Tarsila do Amaral: Inventing Modern Art in Brazil is a book about the work of the Brazilian modernist artist Tarsila do Amaral by curators Stephanie D'Alessandro and Luis Pérez-Oramas published by Yale University Press in 2017.

== Critical reception ==
The book was reviewed in "Inventando a arte moderna no Brasil" Correspondance Magazine 11 January 2018. The review credits the book as being "uma rara oportunidade para o público internacional conhecer o trabalho dessa artista singular e suas obras, que pertencem principalmente às coleções brasileiras" - "a rare opportunity for the international public to learn about the work of this singular artist and her works, which are held mainly in Brazilian collections."
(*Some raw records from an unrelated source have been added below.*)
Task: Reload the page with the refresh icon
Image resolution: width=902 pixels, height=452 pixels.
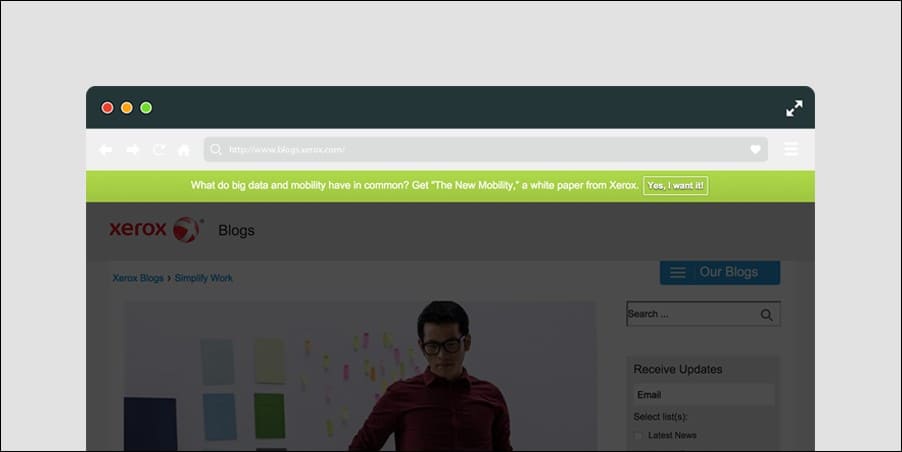Action: pos(159,150)
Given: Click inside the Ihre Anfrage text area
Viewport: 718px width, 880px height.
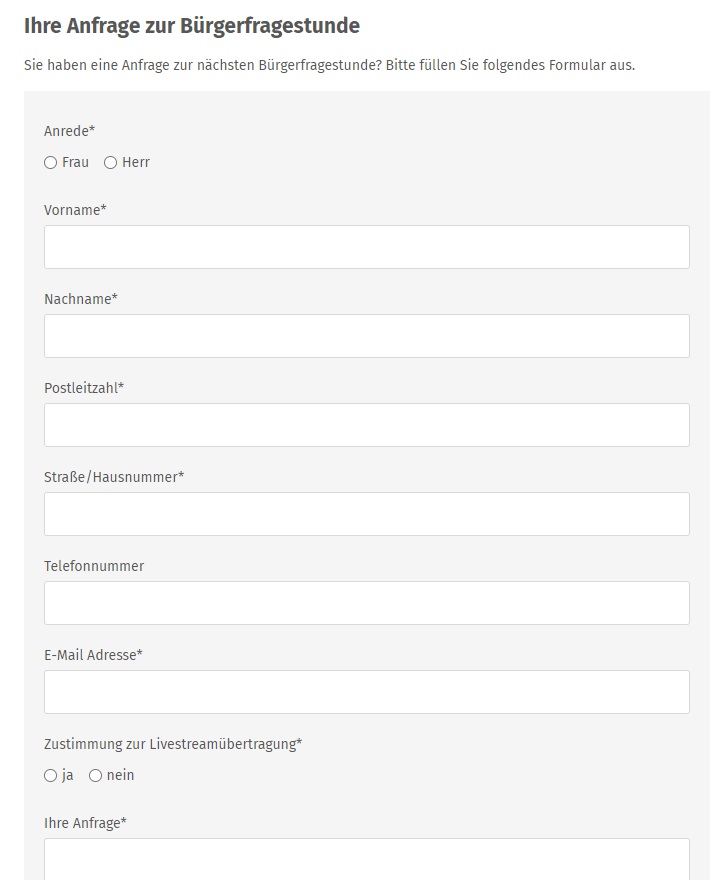Looking at the screenshot, I should [366, 860].
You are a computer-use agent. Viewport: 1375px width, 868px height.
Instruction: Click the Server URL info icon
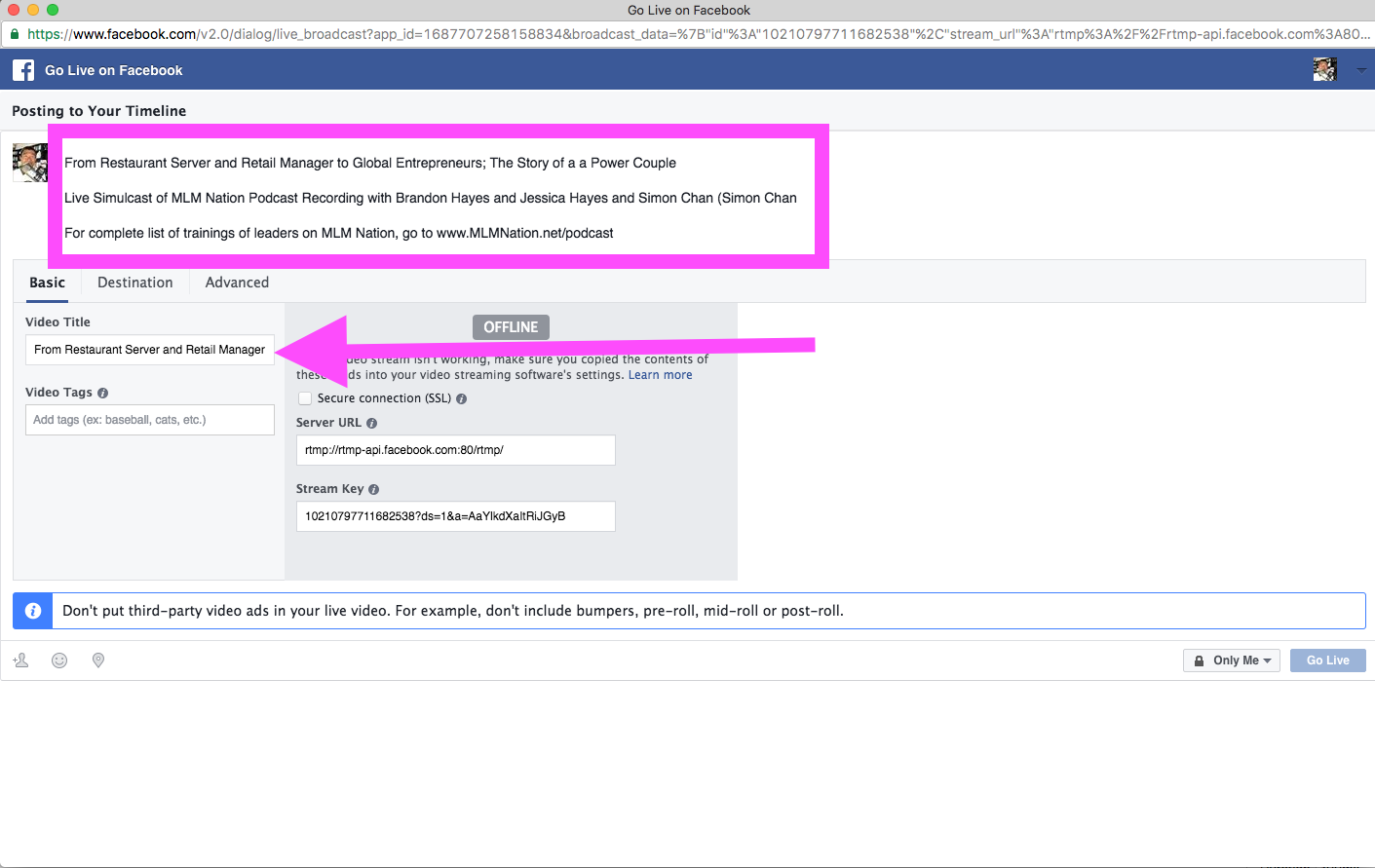coord(372,424)
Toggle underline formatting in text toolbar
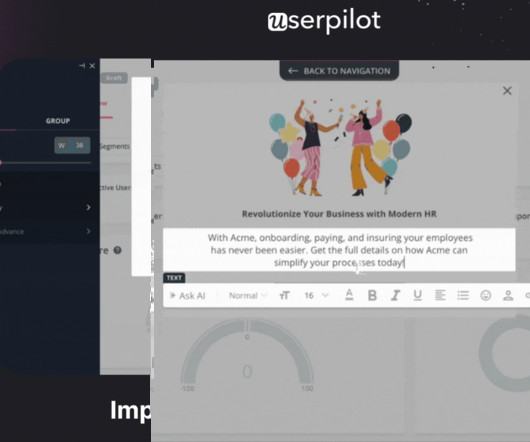The width and height of the screenshot is (530, 442). (417, 296)
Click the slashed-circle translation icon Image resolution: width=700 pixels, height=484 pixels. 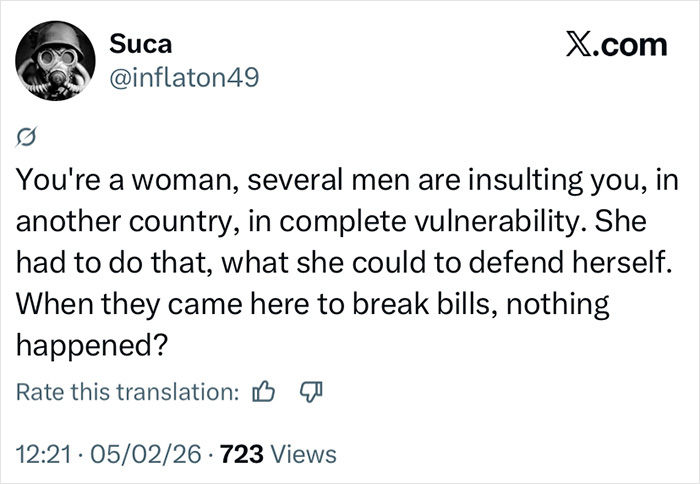27,137
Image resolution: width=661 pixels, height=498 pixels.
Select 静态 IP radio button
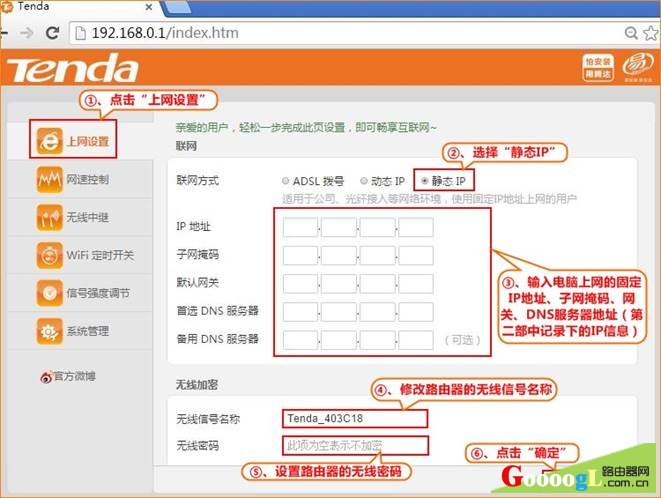click(425, 182)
In her review in Revista Hispánica Moderna, the art historian and curator Sofia Gotti describes the book as "compelling." Gotti does criticize the book because D'Allessandro and Pérez-Oramas decision to "sideline" Tarsila's harsh treatment by the Brazilian government because of the artist's links to the Communist Party and exhibitions in the Soviet Union. In her critique, Gotti argues that underemphasizing the repression that forced Tarsila to sell her estate is a missed opportunity for the book to "further complicate the artist's understanding of modernity and understanding of modernity."

== Accompanying exhibitions ==
Tarsila do Amaral: Inventing Modern Art in Brazil accompanied exhibitions at the Art Institute of Chicago and the Museum of Modern Art in New York.